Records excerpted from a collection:
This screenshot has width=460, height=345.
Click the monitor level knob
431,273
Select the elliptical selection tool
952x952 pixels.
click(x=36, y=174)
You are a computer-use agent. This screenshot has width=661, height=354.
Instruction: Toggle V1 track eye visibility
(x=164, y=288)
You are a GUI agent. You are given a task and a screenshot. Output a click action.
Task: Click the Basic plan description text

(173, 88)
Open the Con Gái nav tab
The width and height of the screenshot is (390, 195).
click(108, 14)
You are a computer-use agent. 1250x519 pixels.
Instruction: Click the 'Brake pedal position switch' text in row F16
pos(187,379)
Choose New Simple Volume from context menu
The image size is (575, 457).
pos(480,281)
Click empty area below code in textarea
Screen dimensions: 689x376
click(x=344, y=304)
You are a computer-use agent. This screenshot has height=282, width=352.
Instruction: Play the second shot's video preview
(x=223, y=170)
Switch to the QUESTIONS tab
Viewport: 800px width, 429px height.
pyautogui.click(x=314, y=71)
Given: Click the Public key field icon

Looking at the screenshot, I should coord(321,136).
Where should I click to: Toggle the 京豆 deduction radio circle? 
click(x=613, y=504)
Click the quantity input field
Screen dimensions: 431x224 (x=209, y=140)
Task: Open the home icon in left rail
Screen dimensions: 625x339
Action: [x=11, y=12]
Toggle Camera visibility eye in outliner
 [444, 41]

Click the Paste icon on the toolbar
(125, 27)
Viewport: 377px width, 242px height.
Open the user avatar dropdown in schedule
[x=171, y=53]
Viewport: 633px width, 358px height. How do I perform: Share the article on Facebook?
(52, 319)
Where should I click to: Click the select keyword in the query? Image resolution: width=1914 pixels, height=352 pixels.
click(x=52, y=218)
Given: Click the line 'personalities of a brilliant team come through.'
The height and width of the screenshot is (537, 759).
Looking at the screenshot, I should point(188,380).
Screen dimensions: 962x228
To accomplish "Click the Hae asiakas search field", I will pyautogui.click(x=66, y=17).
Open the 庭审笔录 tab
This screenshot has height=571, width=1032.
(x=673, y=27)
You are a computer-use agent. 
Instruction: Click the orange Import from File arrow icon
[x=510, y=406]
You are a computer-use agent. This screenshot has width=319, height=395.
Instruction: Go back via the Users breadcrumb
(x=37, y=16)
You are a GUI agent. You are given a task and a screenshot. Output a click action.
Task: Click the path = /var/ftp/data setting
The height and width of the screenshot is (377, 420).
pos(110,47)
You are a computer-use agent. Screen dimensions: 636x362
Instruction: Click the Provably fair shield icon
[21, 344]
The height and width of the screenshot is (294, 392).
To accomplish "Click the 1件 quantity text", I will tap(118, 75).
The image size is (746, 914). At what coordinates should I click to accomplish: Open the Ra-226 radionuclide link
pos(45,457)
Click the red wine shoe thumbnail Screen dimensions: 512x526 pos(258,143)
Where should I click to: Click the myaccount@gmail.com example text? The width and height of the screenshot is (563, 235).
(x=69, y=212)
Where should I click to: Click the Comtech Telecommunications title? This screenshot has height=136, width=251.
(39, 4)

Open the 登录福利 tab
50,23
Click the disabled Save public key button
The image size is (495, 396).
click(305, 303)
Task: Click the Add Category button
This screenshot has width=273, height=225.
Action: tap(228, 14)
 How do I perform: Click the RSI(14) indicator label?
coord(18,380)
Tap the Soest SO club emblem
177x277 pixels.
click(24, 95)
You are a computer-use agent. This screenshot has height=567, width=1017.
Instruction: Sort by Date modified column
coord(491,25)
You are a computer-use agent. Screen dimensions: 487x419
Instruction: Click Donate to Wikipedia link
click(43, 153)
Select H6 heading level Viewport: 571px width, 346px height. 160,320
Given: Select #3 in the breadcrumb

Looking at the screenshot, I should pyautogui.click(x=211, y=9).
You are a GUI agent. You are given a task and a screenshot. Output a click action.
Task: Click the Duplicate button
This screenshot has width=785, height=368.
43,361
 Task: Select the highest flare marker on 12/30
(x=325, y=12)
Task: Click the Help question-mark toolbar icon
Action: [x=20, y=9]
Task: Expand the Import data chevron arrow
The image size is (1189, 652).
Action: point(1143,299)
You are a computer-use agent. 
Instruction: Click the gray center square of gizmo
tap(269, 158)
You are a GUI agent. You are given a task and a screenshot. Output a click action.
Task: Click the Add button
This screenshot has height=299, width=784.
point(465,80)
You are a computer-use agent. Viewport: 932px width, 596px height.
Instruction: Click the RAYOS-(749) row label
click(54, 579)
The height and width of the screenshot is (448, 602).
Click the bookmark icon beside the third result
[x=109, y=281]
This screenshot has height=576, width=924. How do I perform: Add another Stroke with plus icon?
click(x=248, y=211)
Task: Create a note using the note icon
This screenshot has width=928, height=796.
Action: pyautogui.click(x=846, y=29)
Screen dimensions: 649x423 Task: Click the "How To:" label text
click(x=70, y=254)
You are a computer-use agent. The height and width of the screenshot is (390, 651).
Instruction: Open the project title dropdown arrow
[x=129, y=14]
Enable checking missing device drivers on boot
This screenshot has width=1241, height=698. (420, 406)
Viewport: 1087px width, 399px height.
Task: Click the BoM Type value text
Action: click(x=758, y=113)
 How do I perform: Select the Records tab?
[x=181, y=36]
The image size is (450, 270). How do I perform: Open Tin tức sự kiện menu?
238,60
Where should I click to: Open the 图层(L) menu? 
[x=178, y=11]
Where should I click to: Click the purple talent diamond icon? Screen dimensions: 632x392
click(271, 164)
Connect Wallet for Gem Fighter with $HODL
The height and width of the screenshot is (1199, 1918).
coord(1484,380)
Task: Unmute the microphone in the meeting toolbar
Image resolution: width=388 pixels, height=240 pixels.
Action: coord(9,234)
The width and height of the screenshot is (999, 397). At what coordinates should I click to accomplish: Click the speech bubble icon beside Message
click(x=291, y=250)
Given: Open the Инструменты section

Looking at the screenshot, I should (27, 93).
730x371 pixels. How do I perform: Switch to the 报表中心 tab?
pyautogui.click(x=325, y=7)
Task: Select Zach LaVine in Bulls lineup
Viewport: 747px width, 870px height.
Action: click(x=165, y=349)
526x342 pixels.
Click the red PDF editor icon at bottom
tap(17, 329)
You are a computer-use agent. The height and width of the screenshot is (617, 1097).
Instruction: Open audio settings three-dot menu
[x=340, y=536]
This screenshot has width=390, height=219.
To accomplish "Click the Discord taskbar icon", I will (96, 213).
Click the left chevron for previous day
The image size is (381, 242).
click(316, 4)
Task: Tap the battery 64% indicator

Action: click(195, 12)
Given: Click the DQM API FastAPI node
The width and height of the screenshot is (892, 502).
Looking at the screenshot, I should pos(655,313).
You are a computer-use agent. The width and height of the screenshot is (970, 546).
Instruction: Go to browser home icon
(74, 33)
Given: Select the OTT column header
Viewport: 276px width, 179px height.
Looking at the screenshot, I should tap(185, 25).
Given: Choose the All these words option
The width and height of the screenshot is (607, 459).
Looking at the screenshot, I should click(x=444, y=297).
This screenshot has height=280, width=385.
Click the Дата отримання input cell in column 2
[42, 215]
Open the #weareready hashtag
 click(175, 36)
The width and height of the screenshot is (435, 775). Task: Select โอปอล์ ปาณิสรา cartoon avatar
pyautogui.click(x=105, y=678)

> **What you need to do**:
Each line of the data that holds "will" should be reported.

> **Response to this exercise**:
To accomplish "Click the Hae asiakas search field", I will pyautogui.click(x=66, y=17).
To accomplish "Click the 1件 quantity text", I will tap(118, 75).
To accomplish "Click the Discord taskbar icon", I will (96, 213).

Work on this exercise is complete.